Differential and mutually exclusive expression of CD95 and CD95 ligand in epithelia of normal pancreas and chronic pancreatitis.

Acinar regression in chronic pancreatitis may be due to immune attack in parenchymal areas neoexpressing HLA-DR molecules. CD4+Th1 cytotoxic T cells induce apoptosis of their targets via oligomerizing CD95 (APO-1/Fas) death receptors on target cells by their CD95 ligand (CD95L). We determined the expression of CD95 and CD95L in epithelia of normal and chronically inflamed pancreatic tissues.
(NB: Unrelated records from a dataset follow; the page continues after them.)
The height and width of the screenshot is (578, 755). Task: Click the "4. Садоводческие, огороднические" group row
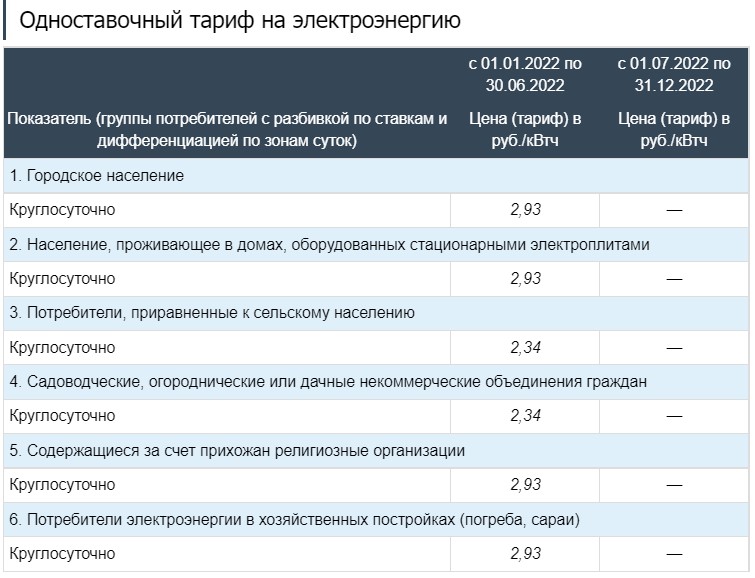click(x=328, y=382)
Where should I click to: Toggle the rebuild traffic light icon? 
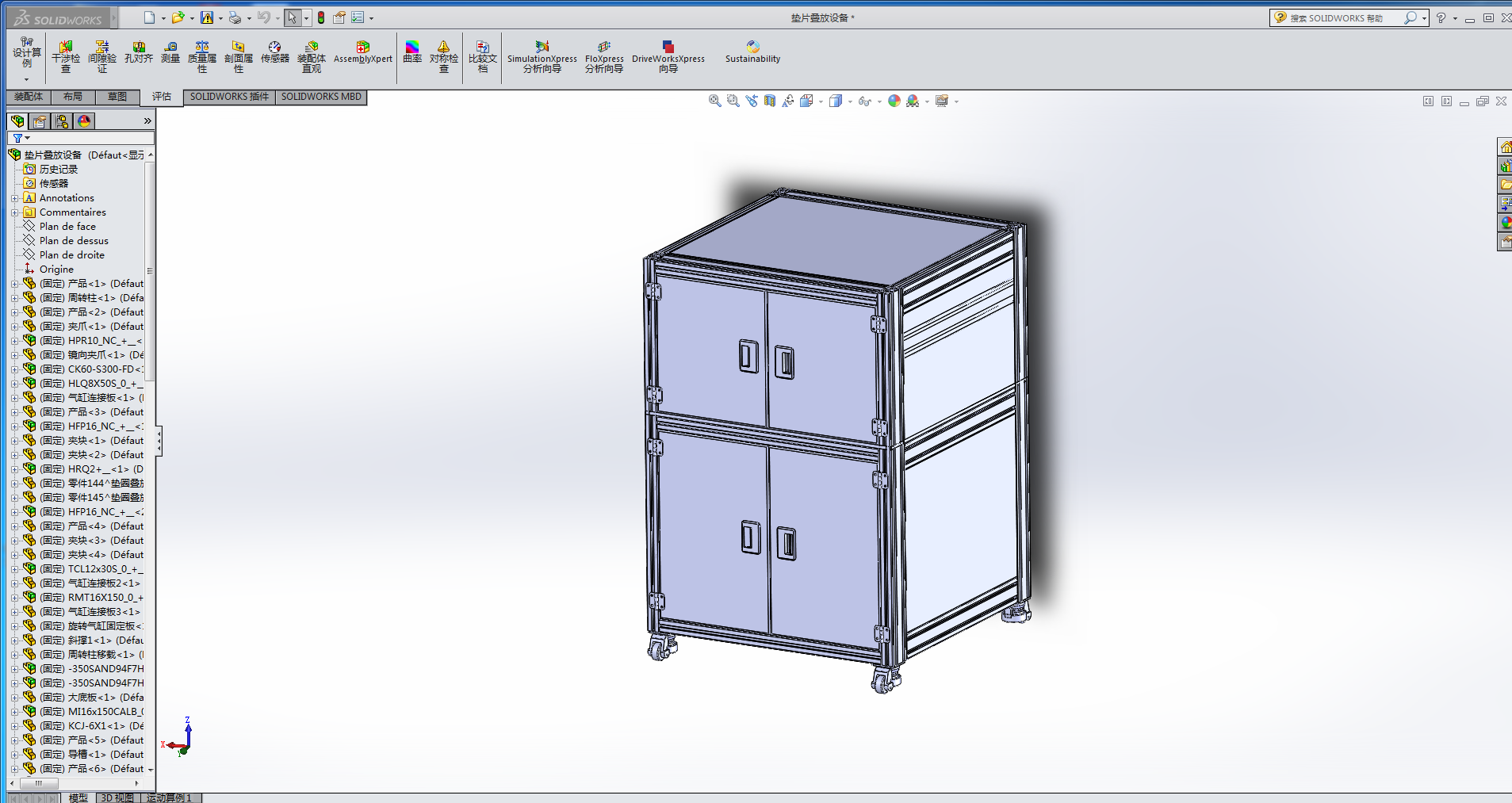(321, 17)
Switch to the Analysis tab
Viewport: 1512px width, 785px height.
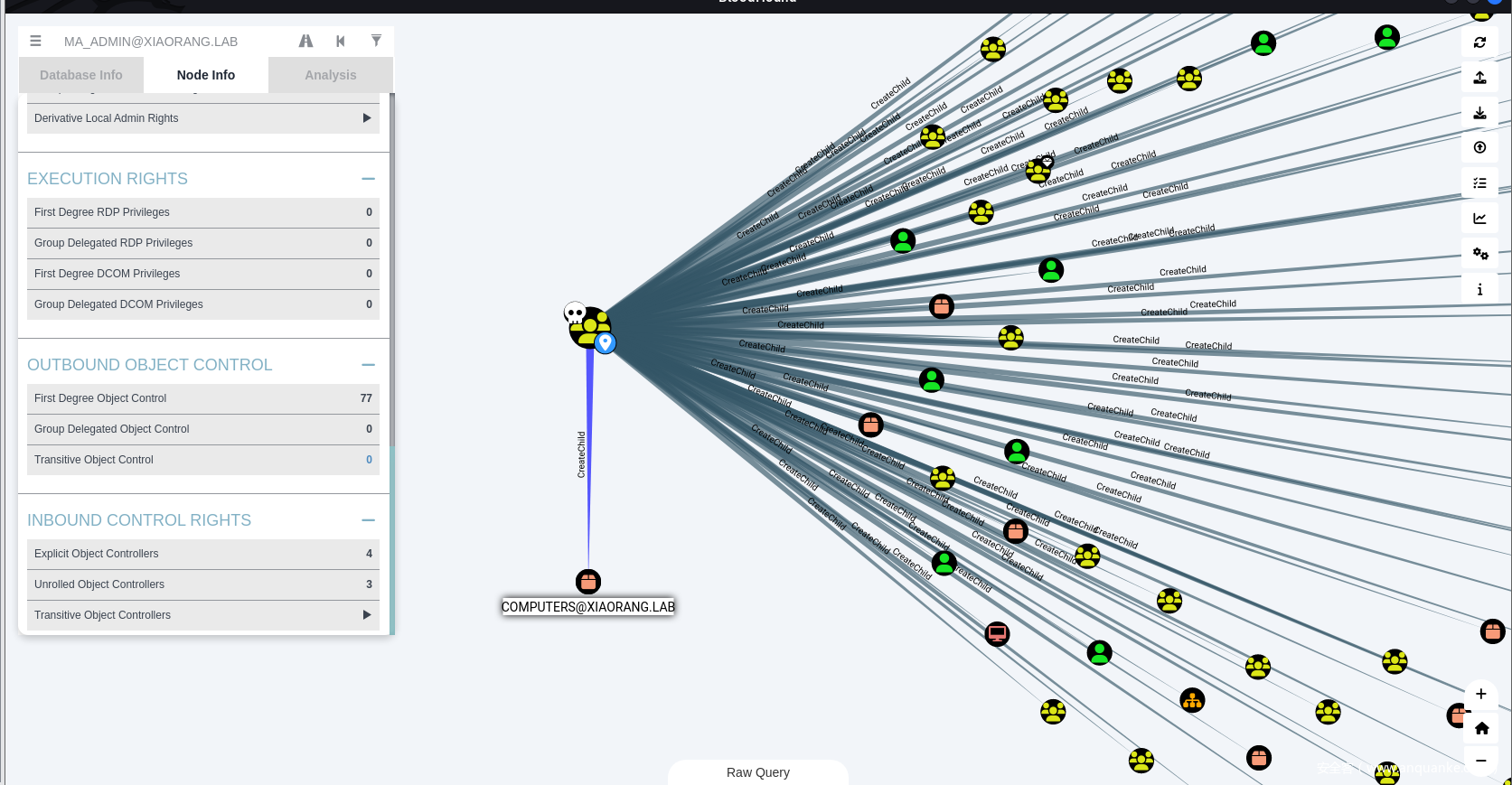tap(330, 75)
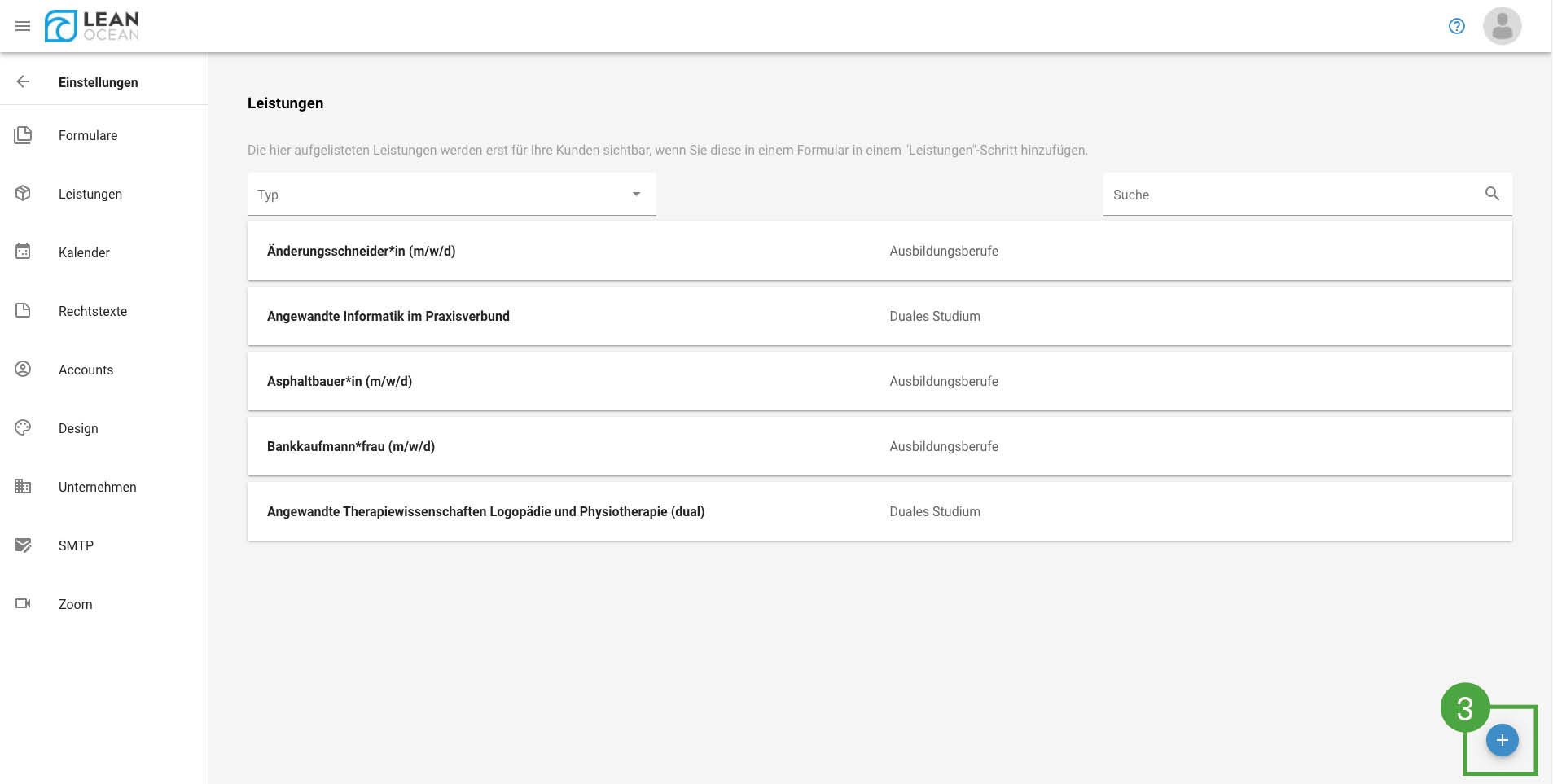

We applied RT-PCR and Western blotting for CD95L expression profiles, serial frozen section immunohistochemistry to detect CD95, CD95L, and HLA-DR molecules, CD3, CD4, CD11c, and S-100 protein (S100p). Normal pancreases and chronic pancreatitis contain CD95L message and protein. Immunohistochemistry revealed a mutually exclusive expression of CD95 and CD95L. Physiologically, acini were CD95-/CD95L+, ducts were CD95-/CD95L-, and islets were CD95-/CD95L+. In areas of lymphohistiocytic infiltration, mainly consisting of CD3+CD4+ T cells and CD11c+, CD4+/-, S100p+ interstitial dendritic cells, and in areas of initial fibrosis, acini and ducts were HLA-DR+, acini CD95+/CD95L-, and ducts CD95+/CD95L-. Islet cells were CD95-/CD95L+ in both conditions. IFNgamma levels in protein lysates, as measured by an immunoassay, were significantly higher in chronic pancreatitis than in normal pancreas (p < 0.0003). In vitro, IFNgamma down-modulated CD95L message and protein in ASPC1 and BxPc3 pancreatic carcinoma cells. In conclusion, pancreatic epithelia differentially express CD95 and CD95L in a mutually exclusive manner. In chronic pancreatitis the CD95-/CD95L+ status is conserved in islet cells even in the vicinity of lymphohistiocytic infiltrates, whereas it is lost in acini coexpressing HLA-DR. As a potential consequence, and possibly triggered by local release of IFNgamma, CD4-Th1 cells may cognately interact with and successfully attack exocrine cells by triggering CD95 on their target without being killed by epithelial, CD95L-mediated, counterattack.